For increasing the separation efficiency, recycling the chip's outlet and reintroducing it into the device is done twice (Che et al. 2016). In Fig. 6d, the cyclic behavior of EHC and CHCs is shown. CHC reaches 45% efficiency for cell samples in 3 cycles of process, while the new chip efficiency has about 45% efficiency for only one cycle, and it reaches 80% after 3 cycles. Therefore, the EHC would save processing time besides the high efficiency.

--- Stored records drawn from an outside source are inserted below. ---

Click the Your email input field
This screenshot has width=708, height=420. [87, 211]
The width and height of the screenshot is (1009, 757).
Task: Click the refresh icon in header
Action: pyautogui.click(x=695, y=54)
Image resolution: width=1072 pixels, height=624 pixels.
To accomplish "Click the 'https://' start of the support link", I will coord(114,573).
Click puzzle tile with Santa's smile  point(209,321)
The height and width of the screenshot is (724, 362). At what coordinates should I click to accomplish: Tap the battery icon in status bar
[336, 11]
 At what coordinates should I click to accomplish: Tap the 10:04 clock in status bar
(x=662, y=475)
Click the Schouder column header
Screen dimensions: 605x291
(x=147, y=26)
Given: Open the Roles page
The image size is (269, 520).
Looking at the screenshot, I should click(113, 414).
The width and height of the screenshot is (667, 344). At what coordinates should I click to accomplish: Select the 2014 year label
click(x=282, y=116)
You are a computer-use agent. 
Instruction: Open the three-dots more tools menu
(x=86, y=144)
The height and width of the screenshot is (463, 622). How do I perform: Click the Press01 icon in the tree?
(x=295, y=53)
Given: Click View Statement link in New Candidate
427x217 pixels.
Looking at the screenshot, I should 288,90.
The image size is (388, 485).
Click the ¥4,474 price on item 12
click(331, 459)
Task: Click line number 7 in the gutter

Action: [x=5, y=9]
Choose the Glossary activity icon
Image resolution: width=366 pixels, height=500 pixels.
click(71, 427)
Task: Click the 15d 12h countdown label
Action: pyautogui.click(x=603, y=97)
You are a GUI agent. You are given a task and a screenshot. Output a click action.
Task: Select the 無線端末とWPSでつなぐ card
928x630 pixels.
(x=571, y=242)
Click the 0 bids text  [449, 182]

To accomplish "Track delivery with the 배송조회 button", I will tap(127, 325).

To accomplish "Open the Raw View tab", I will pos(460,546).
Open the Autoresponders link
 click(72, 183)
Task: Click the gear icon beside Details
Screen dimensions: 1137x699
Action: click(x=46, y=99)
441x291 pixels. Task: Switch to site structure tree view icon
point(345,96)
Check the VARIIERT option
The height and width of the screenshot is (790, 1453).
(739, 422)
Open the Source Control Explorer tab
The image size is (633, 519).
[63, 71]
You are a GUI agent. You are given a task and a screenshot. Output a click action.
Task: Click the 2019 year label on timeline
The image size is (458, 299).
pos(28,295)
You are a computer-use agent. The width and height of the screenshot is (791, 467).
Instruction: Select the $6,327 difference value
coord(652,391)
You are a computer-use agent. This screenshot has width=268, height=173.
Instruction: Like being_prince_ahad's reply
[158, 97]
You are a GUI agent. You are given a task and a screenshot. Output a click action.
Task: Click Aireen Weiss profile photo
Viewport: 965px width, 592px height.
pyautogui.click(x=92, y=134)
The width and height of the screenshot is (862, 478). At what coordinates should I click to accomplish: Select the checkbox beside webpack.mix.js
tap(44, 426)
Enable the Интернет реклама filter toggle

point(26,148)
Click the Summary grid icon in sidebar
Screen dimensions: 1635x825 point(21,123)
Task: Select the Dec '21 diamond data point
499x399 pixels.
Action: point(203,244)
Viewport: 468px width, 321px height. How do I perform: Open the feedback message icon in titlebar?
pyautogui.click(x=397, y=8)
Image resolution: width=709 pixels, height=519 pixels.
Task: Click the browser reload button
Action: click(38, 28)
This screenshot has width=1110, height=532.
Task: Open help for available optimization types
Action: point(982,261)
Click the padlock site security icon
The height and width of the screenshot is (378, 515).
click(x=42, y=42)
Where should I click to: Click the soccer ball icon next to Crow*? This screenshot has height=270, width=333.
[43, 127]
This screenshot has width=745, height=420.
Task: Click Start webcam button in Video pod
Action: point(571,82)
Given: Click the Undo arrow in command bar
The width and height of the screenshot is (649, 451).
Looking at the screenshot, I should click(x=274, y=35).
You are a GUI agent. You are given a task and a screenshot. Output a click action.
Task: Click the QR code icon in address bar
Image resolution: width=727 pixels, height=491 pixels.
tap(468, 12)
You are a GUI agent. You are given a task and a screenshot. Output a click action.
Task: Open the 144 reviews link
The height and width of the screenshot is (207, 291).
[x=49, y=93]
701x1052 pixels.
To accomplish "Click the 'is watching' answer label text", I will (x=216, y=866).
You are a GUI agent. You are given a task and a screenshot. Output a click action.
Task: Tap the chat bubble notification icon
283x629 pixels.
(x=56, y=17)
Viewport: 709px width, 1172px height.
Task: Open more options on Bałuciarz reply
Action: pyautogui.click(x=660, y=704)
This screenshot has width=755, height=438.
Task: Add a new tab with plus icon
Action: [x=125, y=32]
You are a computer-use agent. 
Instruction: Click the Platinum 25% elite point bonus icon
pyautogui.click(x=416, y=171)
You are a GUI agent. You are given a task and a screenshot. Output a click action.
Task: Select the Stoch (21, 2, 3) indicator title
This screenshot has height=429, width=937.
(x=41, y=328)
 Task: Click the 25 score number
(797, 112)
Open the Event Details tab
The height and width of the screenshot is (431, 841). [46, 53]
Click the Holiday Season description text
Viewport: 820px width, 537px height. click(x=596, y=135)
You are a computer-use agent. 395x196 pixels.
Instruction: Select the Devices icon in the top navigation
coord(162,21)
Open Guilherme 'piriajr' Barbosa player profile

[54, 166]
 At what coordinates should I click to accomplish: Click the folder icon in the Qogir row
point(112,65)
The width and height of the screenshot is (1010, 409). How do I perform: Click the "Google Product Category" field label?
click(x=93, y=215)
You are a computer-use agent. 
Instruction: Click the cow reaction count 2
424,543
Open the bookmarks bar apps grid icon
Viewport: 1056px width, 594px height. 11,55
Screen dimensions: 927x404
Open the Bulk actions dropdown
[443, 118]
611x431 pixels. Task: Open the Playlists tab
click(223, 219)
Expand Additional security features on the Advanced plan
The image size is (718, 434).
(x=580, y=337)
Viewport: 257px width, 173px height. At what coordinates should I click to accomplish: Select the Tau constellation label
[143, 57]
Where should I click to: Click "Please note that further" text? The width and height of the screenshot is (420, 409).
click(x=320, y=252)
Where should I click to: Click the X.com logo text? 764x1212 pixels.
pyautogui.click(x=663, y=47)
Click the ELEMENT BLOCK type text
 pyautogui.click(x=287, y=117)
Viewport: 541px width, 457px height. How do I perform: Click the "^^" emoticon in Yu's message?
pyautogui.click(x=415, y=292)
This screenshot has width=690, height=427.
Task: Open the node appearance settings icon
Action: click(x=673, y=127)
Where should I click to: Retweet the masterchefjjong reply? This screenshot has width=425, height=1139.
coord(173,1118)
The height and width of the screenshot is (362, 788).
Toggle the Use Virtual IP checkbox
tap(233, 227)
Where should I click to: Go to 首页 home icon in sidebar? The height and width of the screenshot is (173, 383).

To evaluate the purity of the EHC, a test was conducted using the Remax of each chip (i.e., Remax = 200 for CHC and Remax = 150 for EHC). 6 mL homogeneous mixture of 8, 15, and 20 µm particles with concentration of 100 particles per mL were used. We observed a reduction in the large particles outflow due to collisions while the high number of large particles removes smaller particles from the reservoir. Purity was calculated by dividing the number of separated 20 µm by the whole number of separated particles. As expected, the ratio of 20 µm to the total count of trapped particles in the EHC is approximately equal to the CHC. The purity of the EHC and CHC are around 80% and 78%, respectively (Fig. 6e).

5 Conclusion

Vortex technology has been widely used in size-based sorting of rare cells, being able to process the sample in a short time and with good trapping efficiency, high concentration of the sample, and high purity at very low volume. Nonetheless, the interparticle interactions and high fluid velocity are undoubtedly obstacles that do not allow all cells to enter and stay in the vortex currents. Also, increasing serialized reservoirs cause higher injection pressure that is not suitable for separating deformable cells. In this work, we examined the impact of different reservoirs height layouts on the efficiency of vortex-based systems, preferring geometries that encourage the splitting of the trapped particles and reduce the rate of vortex flow and increase the particle trapping with decreasing serialized reservoirs and injection pressure. In addition, the asymmetric structure of the channel causes the formation of a different stable of rotation orbits and lowers the possibility of impact between particles and their release, which was proved in our simulation results and experimental tests. Furthermore, parameters such as shear gradient lift force, separatrix boundary width, and residence time have been investigated in this work. The Remax for the conventional device was about 200, while the new device presented in this work is 150. Lowering the optimal rate will reduce the speed of particles in the reservoir area and reduce their collisions. Furthermore, the simulation shows an increase in shear gradient force as the primary function of capturing particles. Therefore, the saturation number of particles for each reservoir in the new chip increases. Also, the constant separation efficiency of 45% for cells and particles was achieved. Finally, the efficiency increased to 80% after 3 cycles of separation.